• Verilen Problem: Aşağıdaki satırlarda "Given: Click the" geçen satırdan "Looking at the screenshot, I should 437,338." geçen satıra kadar uzanan kısmı, iki uçtaki satırlar da dahil olmak üzere, harfi harfine yeniden yazar mısınız? Resimleri cevabınıza almayın.

• Sağlanan Veriler:
..........

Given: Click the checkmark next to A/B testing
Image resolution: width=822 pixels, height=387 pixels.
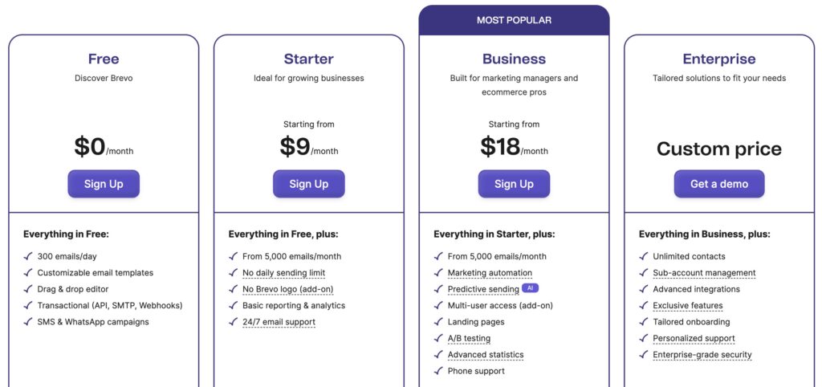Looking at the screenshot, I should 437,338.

..........

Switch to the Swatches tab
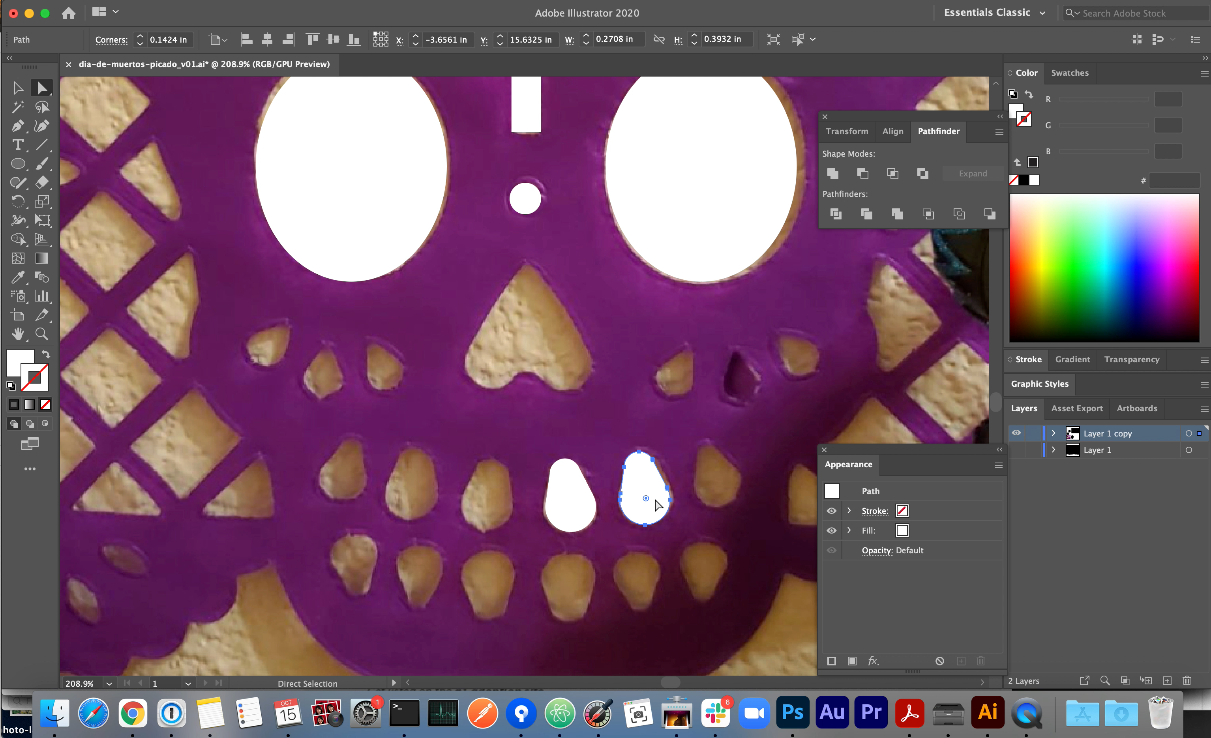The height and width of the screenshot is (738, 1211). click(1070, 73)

..........

• Alıştırma Cevabı:
Given: Click the checkmark next to A/B testing
Image resolution: width=822 pixels, height=387 pixels.
Looking at the screenshot, I should 437,338.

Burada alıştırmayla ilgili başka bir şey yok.